Une noyade.
Allons, soyons francs, soyons lucides et ne nous racontons pas d’histoires : si La sirène du Mississippi n’avait pas été réalisée par François Truffaut, dans quelle catégorie infamante aux yeux de la critique et des médias du Camp du Bien (rangeons là Le Monde, Télérama, Les Inrockuptibles et une palanquée d’autres, moins notoires) le film serait-il rangé ? Cette sorte de récit aussi tordu que torturé pouvait faire jadis le miel et le lait des cinéastes du Samedi soir, coutumiers des histoires un peu noires, à tonalités policières mais en aucun cas entrer dans les cases révérées par la Nouvelle vague.
Il est vrai qu’à partir du moment où il a dynamité les films de la Qualité française avec Les quatre cents coups et acquis une stature – au demeurant tout à fait justifiée – Truffaut, ayant évincé ses concurrents, s’est coulé dans leurs sillons avec la volupté de ceux qui sont inébranlables et qui, quoi qu’ils fassent – ou commettent – recevront – au mieux – les dithyrambes, – au pire – les explications justificatrices et un peu gênées de la doxa. Il y a des gens, comme ça, qui sont et demeurent intouchables et forcément intouchés.
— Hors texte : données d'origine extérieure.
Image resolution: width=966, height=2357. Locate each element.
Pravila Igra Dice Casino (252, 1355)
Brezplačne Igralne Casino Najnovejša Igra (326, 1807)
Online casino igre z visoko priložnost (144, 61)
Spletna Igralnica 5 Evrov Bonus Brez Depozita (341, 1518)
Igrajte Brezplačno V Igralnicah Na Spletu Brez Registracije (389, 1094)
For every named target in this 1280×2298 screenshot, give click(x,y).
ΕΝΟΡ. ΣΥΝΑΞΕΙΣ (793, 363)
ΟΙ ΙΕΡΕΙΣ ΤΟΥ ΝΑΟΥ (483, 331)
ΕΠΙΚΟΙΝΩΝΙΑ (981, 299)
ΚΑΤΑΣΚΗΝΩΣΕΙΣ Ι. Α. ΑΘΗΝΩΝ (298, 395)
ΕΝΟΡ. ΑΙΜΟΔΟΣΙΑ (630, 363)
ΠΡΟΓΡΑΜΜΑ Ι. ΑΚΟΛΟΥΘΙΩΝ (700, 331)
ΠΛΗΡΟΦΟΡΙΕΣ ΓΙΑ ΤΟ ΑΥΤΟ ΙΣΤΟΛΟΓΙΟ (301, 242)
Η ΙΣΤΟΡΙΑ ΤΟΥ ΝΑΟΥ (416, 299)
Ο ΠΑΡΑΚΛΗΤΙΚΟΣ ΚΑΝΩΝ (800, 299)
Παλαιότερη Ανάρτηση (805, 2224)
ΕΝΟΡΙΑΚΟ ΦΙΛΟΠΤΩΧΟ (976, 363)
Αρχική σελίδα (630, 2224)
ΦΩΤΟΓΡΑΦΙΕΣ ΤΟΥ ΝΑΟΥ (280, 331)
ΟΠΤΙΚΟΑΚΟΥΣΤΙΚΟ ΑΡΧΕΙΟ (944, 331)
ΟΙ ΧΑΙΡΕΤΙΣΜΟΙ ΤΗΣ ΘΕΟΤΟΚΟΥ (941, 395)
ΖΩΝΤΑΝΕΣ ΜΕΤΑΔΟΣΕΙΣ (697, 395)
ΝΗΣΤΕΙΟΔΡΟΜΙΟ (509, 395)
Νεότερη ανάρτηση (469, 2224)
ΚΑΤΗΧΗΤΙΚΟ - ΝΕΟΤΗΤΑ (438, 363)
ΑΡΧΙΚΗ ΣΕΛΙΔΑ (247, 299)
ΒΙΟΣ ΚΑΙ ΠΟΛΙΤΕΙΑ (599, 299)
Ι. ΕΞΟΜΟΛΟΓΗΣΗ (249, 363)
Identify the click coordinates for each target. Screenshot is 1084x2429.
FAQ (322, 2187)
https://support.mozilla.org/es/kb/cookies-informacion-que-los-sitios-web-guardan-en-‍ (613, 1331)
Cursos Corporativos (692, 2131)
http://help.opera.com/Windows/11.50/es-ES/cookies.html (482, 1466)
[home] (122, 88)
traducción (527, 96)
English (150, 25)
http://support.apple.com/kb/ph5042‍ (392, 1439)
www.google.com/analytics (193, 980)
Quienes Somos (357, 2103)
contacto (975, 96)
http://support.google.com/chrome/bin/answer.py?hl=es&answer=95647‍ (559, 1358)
En tout cas si le film se laisse voir, grâce à la complication (pourtant niaise et sirupeuse) du scénario, il ne fait que frétiller à ras de terre. De temps en temps on se demande pourtant comment le réalisateur est parvenu à rendre mauvais comme des cochons deux des plus grands acteurs du dernier siècle, Catherine Deneuve et Jean-Paul Belmondo qui, presque à tout moment, jouent de façon décalée, fausse et souvent ridicule. Au demeurant le seul personnage qui soit convaincant dans le film, c’est le détective privé Comolli (Michel Bouquet) qui, lui, incarne vraiment son rôle. Mais les deux autres jouent leurs rôles vraisemblablement les plus pitoyables, en qui, malgré de rares exceptions, ils ne croient jamais.
François Truffaut avait déjà adapté au cinéma un autre roman de Cornell Woolrich (William Irish), qui est aussi un de ses films les plus médiocres, qui est aussi un de ses films les plus médiocres, La mariée était en en noir. Disons qu’il n’avait pas la main heureuse avec cet auteur de romans noirs. Comme il ne me viendrait pas à l’idée d’en lire une ligne, je ne sais pas si les livres de cet Étasunien sont, ou non, de meilleure qualité. Si les adaptations en ont été fidèles, on peut se dire que son propos est bien compliqué ; d’ailleurs il y a des gens qui aiment ça ; et ce n’est pas un amateur des grands feuilletons horrifiques des siècles derniers qui va vous dire le contraire.
Mais enfin, si on ne s’enquiquine pas, on est tout de même un peu stupéfait devant la nouillerie de Louis Mahé (Belmondo), prospère industriel de la Réunion, qui n’est pas disgracié par le physique ni la fortune et a besoin de faire appel à de petites annonces pour se trouver une fiancée ; par sa nigauderie de voir débarquer Marion Vergano, une jeune femme (Catherine Deneuve) qui prétend être une certaine Julie Roussel et qu’il ne reconnaît pas mais qu’il aime d’emblée ; par sa stupidité de lui donner l’accès à son compte bancaire ; par l’invraisemblance qui fait que la banque peut, sans se demander rien d’autre, remettre à l’aventurière près de 28 millions de Francs sans barguigner ; par le hasard inimaginable qui fait que la télévision régionale filme complaisamment Marion, devenue entraîneuse, lors de l’inauguration d’une boîte de nuit, et par l’heureux hasard qui permet à Louis Mahé, à cette occasion, de retrouver l’infidèle.
On pourrait multiplier par dix ces incohérences ; à dire vrai, ce ne sont pas choses les plus graves et, lorsqu’on aime le cinéma, on accepte bien souvent de se laisser embarquer dans un navire qui ondoie sur des flots qui n’ont pas de rapports avec la réalité ; sans cela il n’y aurait ni Alexandre Dumas, ni Jules Verne, ni Maurice Leblanc ; ni Monte-Cristo, ni Capitaine Nemo, ni Arsène Lupin. Mais je sens que je m’égare, une nouvelle fois agacé par un film regardé à nouveau sans déplaisir. Seulement c’est que Truffaut est installé sur un piédestal, et qu’il a fait tout pour faire choir de leur sellette Yves Allégret ou Christian-Jaque ; et qu’il n’a jamais avoué que c’était seulement pour prendre leur place.